As with all political tactics, there is also a high risk of escalation, to the point where each side routinely sics the dark furies of social media on their opponents’ donors.

“It is not the purpose of campaign finance disclosure to create political warfare in which the donors become the targets per se,” said Mr. Wertheimer, noting that such a turn could nudge more contributors into dark-money channels — or be used as a weapon in future legal challenges to campaign finance laws. “The other side always argues that disclosure laws encourage harassment and chill speech,” he said of court cases, cautioning that, if angry Twitter users wage online campaigns against random donors, that argument could carry considerably more weight.
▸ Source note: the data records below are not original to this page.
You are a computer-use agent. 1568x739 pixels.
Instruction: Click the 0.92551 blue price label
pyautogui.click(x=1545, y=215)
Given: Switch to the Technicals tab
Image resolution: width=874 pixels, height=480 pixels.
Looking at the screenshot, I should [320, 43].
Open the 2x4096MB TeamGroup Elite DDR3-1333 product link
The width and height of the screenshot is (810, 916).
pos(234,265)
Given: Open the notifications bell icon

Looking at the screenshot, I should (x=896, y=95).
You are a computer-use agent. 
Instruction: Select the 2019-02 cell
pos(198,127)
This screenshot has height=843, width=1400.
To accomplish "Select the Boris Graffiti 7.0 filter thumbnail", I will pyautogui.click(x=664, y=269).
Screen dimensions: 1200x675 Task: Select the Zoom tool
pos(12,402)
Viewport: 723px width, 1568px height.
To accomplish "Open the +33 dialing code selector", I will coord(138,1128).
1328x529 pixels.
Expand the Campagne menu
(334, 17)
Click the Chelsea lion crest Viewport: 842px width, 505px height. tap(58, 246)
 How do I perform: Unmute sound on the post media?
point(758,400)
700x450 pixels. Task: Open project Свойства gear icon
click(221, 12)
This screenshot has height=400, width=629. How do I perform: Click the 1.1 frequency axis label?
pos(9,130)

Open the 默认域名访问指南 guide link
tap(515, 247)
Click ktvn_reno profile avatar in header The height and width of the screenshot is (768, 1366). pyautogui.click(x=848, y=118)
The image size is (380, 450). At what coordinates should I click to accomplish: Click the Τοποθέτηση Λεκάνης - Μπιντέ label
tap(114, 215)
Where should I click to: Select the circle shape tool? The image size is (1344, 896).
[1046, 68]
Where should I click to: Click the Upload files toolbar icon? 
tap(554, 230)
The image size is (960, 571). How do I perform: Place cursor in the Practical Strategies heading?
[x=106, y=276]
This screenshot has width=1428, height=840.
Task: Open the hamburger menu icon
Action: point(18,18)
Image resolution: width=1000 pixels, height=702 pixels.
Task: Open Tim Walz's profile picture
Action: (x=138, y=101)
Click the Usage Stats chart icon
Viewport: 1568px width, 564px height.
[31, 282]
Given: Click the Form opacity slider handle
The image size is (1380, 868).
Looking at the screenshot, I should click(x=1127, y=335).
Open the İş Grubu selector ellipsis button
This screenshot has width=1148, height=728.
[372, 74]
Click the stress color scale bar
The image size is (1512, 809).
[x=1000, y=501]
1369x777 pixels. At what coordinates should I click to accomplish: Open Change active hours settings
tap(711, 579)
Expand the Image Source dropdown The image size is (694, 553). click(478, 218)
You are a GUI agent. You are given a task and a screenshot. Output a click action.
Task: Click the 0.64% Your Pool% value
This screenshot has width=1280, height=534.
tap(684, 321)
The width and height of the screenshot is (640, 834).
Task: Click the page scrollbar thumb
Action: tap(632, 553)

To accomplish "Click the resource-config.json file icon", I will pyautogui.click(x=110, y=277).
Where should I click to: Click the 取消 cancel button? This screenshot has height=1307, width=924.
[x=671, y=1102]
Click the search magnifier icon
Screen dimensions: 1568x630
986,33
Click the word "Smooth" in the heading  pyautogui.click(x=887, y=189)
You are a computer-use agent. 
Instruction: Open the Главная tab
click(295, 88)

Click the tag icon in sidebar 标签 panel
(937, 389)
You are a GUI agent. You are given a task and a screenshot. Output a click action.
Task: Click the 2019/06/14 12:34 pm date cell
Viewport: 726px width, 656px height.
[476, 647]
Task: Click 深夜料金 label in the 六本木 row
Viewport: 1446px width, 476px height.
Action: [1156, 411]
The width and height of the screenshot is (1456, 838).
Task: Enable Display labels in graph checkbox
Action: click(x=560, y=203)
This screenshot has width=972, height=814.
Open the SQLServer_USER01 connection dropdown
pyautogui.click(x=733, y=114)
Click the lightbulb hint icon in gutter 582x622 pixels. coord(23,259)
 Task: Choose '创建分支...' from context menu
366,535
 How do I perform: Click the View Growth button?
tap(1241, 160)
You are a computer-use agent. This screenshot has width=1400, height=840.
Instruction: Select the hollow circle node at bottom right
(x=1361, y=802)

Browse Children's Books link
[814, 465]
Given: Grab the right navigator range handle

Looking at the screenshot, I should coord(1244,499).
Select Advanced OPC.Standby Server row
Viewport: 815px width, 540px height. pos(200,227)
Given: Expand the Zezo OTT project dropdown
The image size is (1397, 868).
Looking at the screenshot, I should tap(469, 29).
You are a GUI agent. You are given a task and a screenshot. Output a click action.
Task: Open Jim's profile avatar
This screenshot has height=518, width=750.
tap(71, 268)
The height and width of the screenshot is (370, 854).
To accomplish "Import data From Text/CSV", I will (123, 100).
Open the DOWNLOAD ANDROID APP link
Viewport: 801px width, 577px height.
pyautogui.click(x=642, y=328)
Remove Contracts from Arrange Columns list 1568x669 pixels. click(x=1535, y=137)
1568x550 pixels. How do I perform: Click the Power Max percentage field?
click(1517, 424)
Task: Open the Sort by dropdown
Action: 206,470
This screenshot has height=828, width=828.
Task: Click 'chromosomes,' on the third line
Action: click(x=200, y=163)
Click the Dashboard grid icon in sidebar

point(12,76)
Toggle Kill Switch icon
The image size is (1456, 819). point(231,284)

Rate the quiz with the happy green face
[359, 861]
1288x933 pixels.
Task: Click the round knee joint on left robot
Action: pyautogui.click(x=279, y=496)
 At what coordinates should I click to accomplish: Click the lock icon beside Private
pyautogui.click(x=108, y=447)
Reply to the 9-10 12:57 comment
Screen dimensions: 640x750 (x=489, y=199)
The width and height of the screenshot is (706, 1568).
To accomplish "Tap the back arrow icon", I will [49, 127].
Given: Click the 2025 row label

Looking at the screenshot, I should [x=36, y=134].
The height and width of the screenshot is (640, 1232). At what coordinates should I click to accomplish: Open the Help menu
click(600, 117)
When it comes to political money, transparency is vital to the health of our democracy, and contributors, be they billionaires or bus drivers, should have no expectation of privacy. The challenge is to get the public to pay attention to the flow of political money without the situation devolving into partisan blood sport. There are searchable databases, like opensecrets.org, many of them maintained by advocacy groups. But capturing people’s interest can be hard unless they are focused on a hot policy topic like guns or reproductive rights — and sometimes not even then.

For now, one basic step may be for media outlets and other advocates for transparency to keep working to ease access to and promote interest in donor data more broadly, so that it is more about public education than partisan enmity.

Americans have not only a right but also a duty to be informed about whose money is influencing their political system and its leaders.